The novel is one of Sanderson’s young adult books, so it’s a lighter read than the Mistborn or Stormlight Archives. The protagonist is a young man who’s father was murdered by Steelheart and who is the only person who’s ever seen the super hurt. He links up with the Reckoners, a band of individuals intent on taking down the villains and demonstrating that hope is not lost.
The novel’s tied into Sanderson’s larger Cosmere universe, and as such I’ve been curious about it. I was also hesitant; most of the super-powered novels I’ve read (or more likely just paged through) have come across as fan fiction. Sanderson does a good job here though, mostly by turning one of the key tropes of supers — that there must be superheroes to combat supervillains — on its head. That, coupled with Sanderson’s super-powered magic system, made for a compelling read. The sequel’s definitely going on my summer reading list.
I got The Peripheral by William Gibson (Amazon) for Christmas, and then promptly forgot about it until I’d reach the end of my winter reading queue. Excited to read some new Gibson — I hadn’t read anything by him since 2003’s Pattern Recognition — I launched into it … and suddenly got very confused.
I’m 10 percent of the way into the book and I’m still confused.

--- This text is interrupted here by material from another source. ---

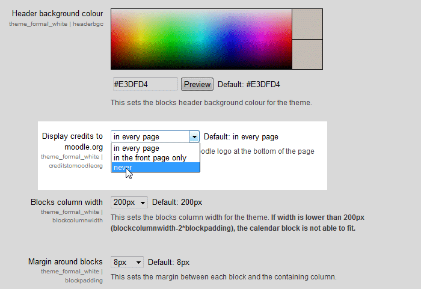
Task: Click the "Margin around blocks" label
Action: (66, 262)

Unlike some of Gibson’s recent books which took place in the near future, The Peripheral is a return to a more cyberpunk-like reality. From the Wikipedia synopsis, it looks like the book involves two separate futures (one relatively close to our own, the other taking place after a major cataclysm.
It may be that I’m reading the book too late at night, or I’m just not concentrating enough on it … but the plot has been clear as mud, and I only realized the bit about the two futures from reading Wikipedia.

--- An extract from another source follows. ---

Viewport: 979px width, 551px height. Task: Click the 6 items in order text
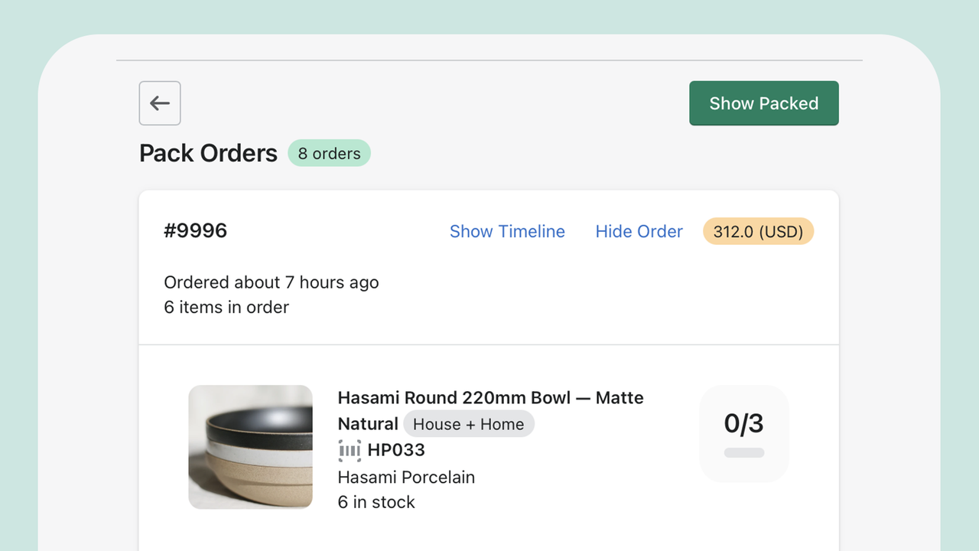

I like and trust Gibson, but I think this is a book that I need to read when I’m not bone-tired and mind-weary from working the day job and coaching my son’s baseball team. Punting this one to the summer, and restarting it then, seems prudent.
The Sixth Gun
Graphic novels tend to be a summer thing for me, mostly because of my long-standing tradition of reading Hellboy and B.P.R.D. by the campfire or flashlight while on summer vacation. During the rest of the year I read my regular superhero comics and catch up on old storylines using Marvel Unlimited.

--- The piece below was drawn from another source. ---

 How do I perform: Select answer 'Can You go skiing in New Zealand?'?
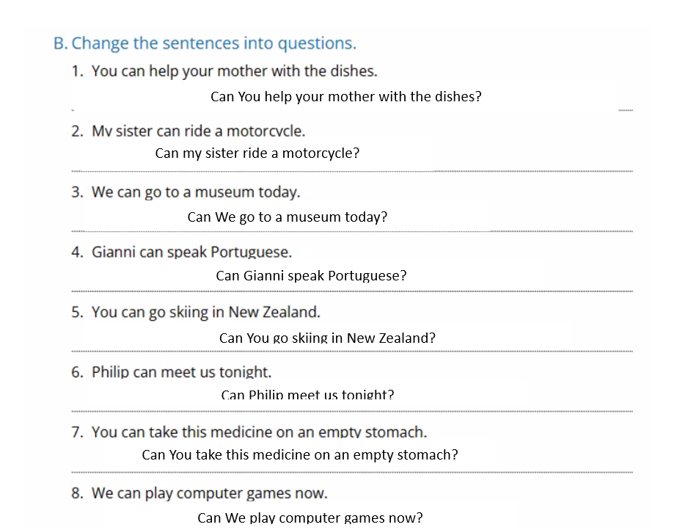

I made an exception for The Sixth Gun by Cullen Bunn (Amazon). I came to the book by way of the role-playing game; I’d been intrigued by its take on the Weird West, with six magical guns possibly heralding the apocalypse should they fall into the wrong hands. I asked the game for Christmas; when I started paging through it during the holiday break I realized hey, this is based on a comic book!
Not wanting to spoil the story, I ordered the first graphic novel in the series, Cold Dead Fingers, which introduces us to its protagonists: Becky Montcrief, who’s stepfather owned one of the series’ namesake guns, and Drake Sinclair, a Confederate soldier turned freelance gunslinger who’s motives are less than saintly. Together they’re on the run from General Hume, a resurrected Confederate general who wants the guns for his own terrible reasons.
It’s a fun read; the only disappointing thing for me is that I really need to read the rest of the books in the series before I head back to reading the RPG sourcebook.